Kelompok Kataib Hezbollah Irak mengungkapkan siap memberikan dukungan penuh kepada Iran, jika Amerika Serikat melakukan serangan terhadap negara tersebut. Kataib Hezbollah merupakan kelompok milisi yang beroperasi di Irak dan didukung oleh Iran. Mereka termasuk dalam Pasukan Mobilisasi Populer (PMF) Irak, yang dibentuk pada tahun 2005 dan 2007, serta di bawah komando langsung Pasukan Quds Iran.
Menurut laporan dari media Rudaw di Irak dan Maariv Israel, Kataib Hezbollah telah memperingatkan bahwa mereka akan menimbulkan kerugian besar bagi AS jika situasi memburuk. Rudaw juga melaporkan bahwa anggota kelompok ini dianjurkan untuk bersiap menghadapi “perang gesekan”. Selain itu, mereka memperingatkan Wilayah Kurdistan agar tidak bekerja sama dengan pasukan asing yang bermusuhan.
Perundingan nuklir antara Iran dan AS kini memasuki babak penentuan, dengan tujuan mencegah konflik yang semakin meningkat. Presiden AS, Donald Trump, telah mengirimkan kapal induk kedua ke kawasan Timur Tengah sebagai ancaman terhadap Iran. Di sisi lain, Iran juga menggelar latihan bersama dengan pasukan Rusia, yang mendapat peringatan dari AS.
“Di tengah ancaman Amerika Serikat dan peningkatan kekuatan militer yang menunjukkan potensi eskalasi berbahaya di kawasan ini, semua pejuang perlu bersiap menghadapi perang gesekan yang bisa berlangsung lama,” kata seorang komandan Kataib Hezbollah kepada AFP, seperti dikutip dari Asharq Al-Awsat, Sabtu (28/2). Komandan tersebut menjelaskan bahwa kelompoknya memandang Iran sebagai negara strategis yang sangat penting bagi kepentingan mereka. Oleh karena itu, setiap serangan terhadap Iran dianggap sebagai ancaman langsung terhadap Kataib Hezbollah.
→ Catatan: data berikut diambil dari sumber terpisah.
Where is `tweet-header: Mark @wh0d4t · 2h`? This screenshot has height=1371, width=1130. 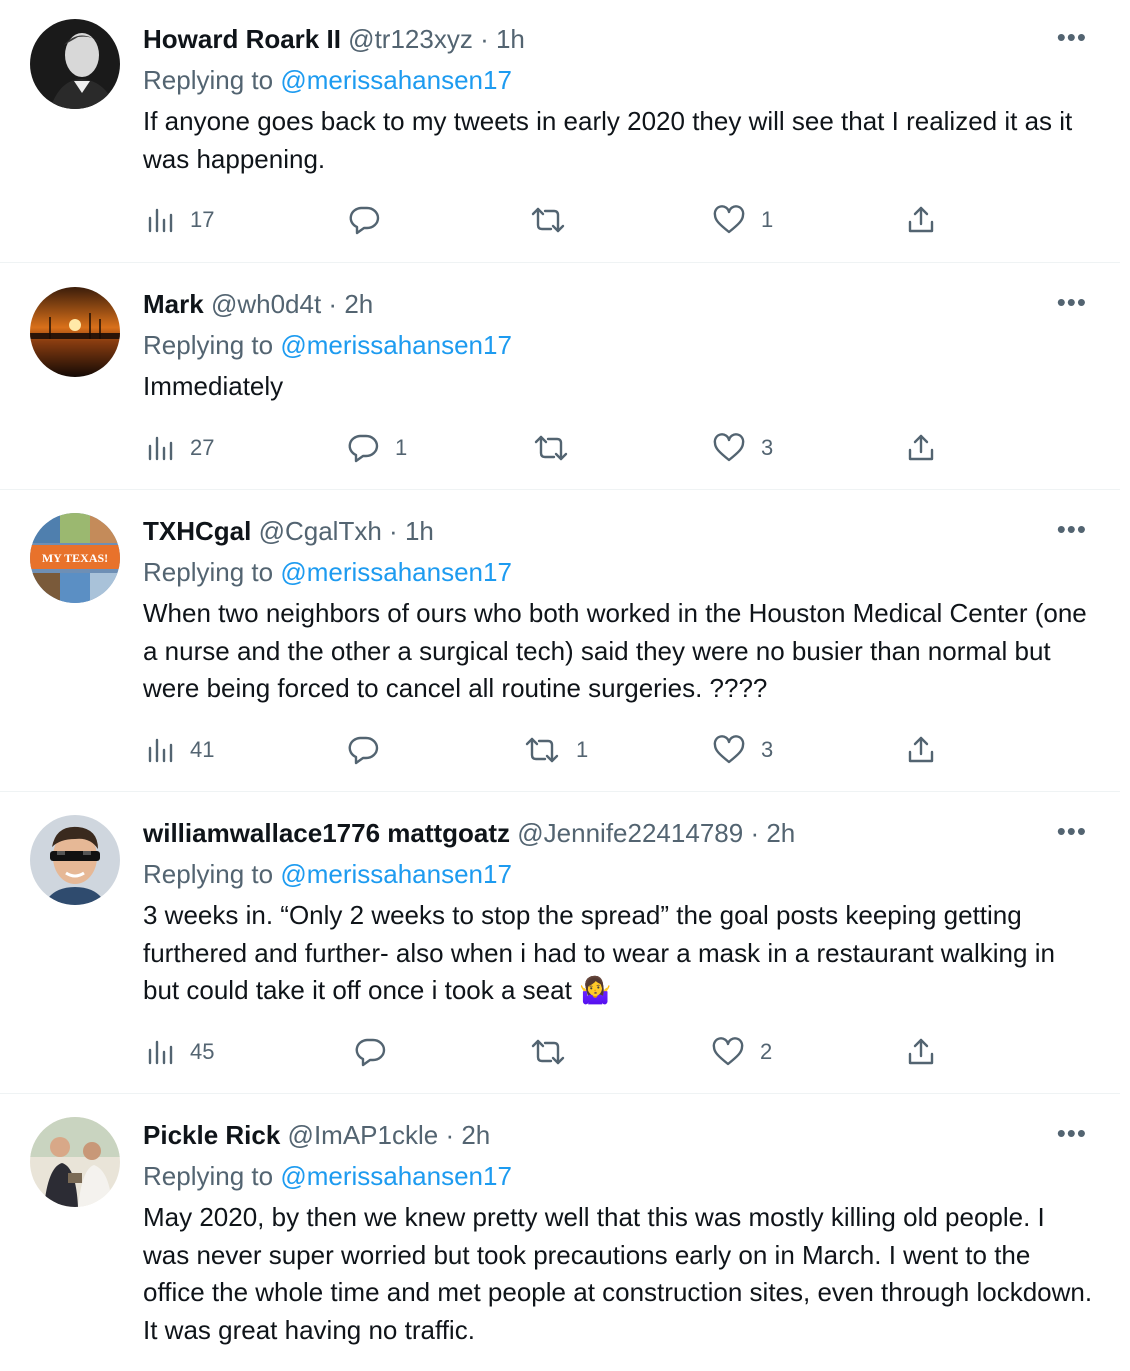 tweet-header: Mark @wh0d4t · 2h is located at coordinates (258, 304).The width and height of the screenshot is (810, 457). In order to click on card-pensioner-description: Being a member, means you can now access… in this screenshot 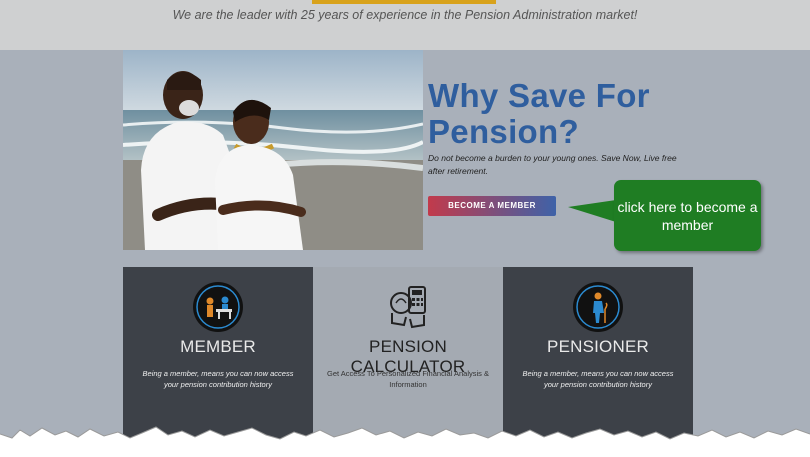, I will do `click(598, 379)`. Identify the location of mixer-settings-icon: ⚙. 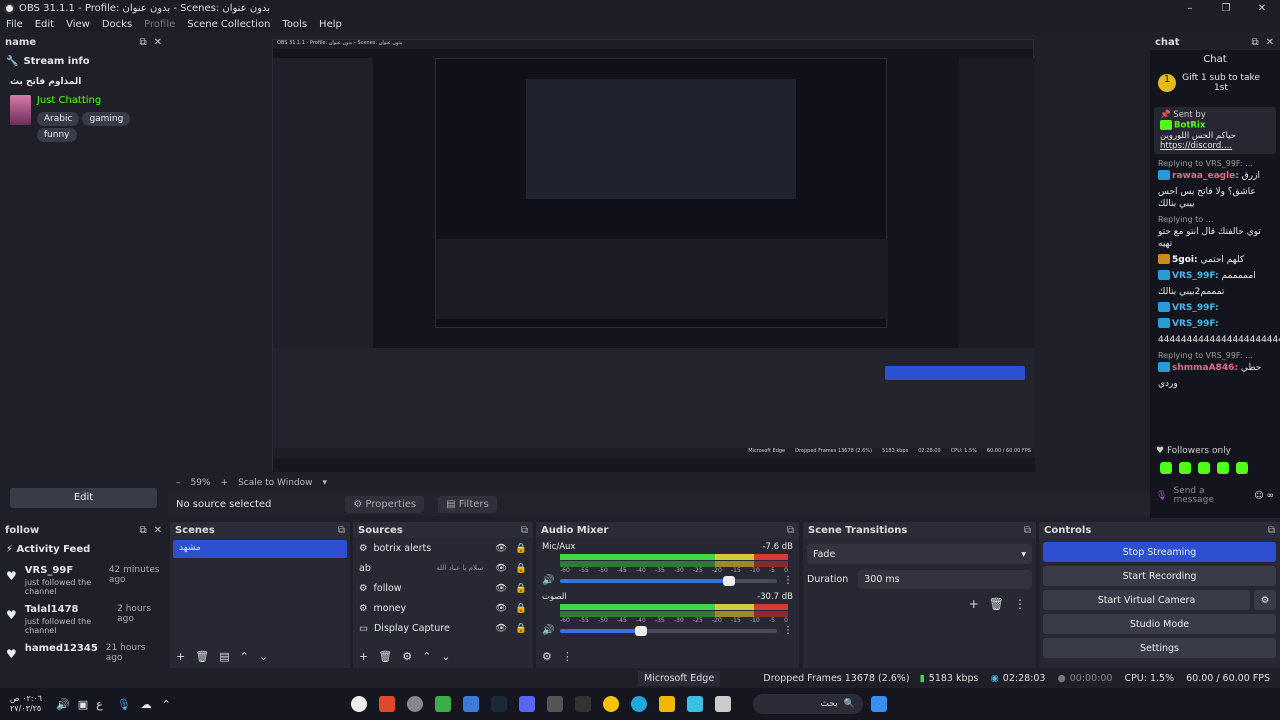
(547, 656).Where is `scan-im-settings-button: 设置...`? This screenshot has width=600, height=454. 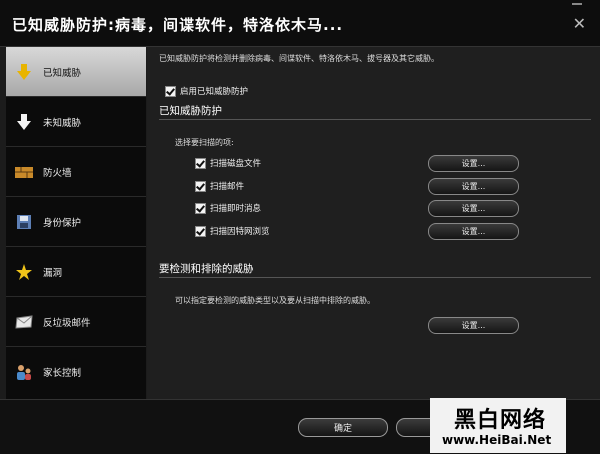
scan-im-settings-button: 设置... is located at coordinates (474, 208).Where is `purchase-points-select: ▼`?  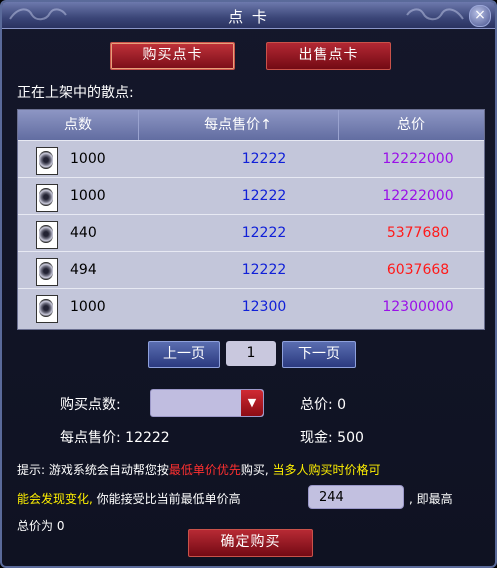
purchase-points-select: ▼ is located at coordinates (207, 403).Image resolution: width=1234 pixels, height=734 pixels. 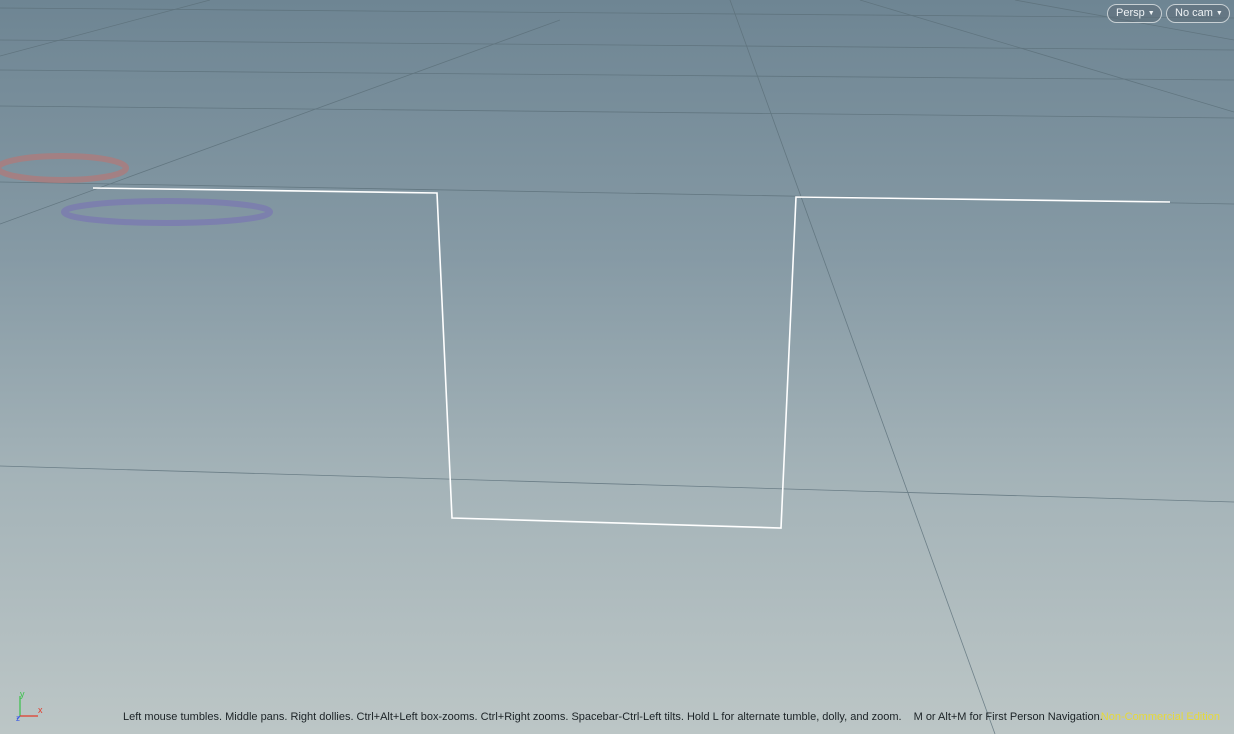 I want to click on first-person-help: M or Alt+M for First Person Navigation., so click(x=1008, y=717).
Selama perang 12 hari antara Israel dan Iran tahun lalu, kelompok-kelompok bersenjata Irak yang dikenai sanksi AS tidak ikut campur. Namun, kali ini, komandan Kataib Hezbollah menyatakan bahwa mereka akan lebih tidak terkendali, terutama jika terjadi serangan yang bertujuan untuk menggulingkan rezim Iran.
Selama beberapa bulan terakhir, kelompok-kelompok yang didukung Iran melakukan serangan terhadap pasukan AS di wilayah tersebut. Meskipun sebagian besar upaya mereka gagal, mereka tetap menjadi bagian dari “poros perlawanan”, yang mencakup Hizbullah Lebanon, Hamas di Gaza, dan Houthi di Yaman.
Seorang pejabat dari Hezbollah mengatakan kepada AFP pekan ini bahwa mereka tidak akan melakukan intervensi militer jika AS menyerang secara terbatas terhadap Iran. Namun, jika AS menyerang pemimpin tertinggi Iran, yaitu Ali Khamenei, maka hal tersebut akan dianggap sebagai “garis merah” yang bisa memicu serangan balasan.
Presiden AS Donald Trump telah mengerahkan kapal perang dan jet tempur di dekat Iran untuk mendukung ancamannya atas serangan, jika negosiasi yang sedang berlangsung mengenai program nuklir Iran gagal mencapai kesepakatan. Para negosiator AS dan Iran bertemu untuk putaran ketiga pembicaraan pada Kamis (26/2), dengan Menteri Luar Negeri Iran Abbas Araghchi mengatakan kepada televisi pemerintah bahwa pembicaraan tersebut mengalami kemajuan yang sangat baik.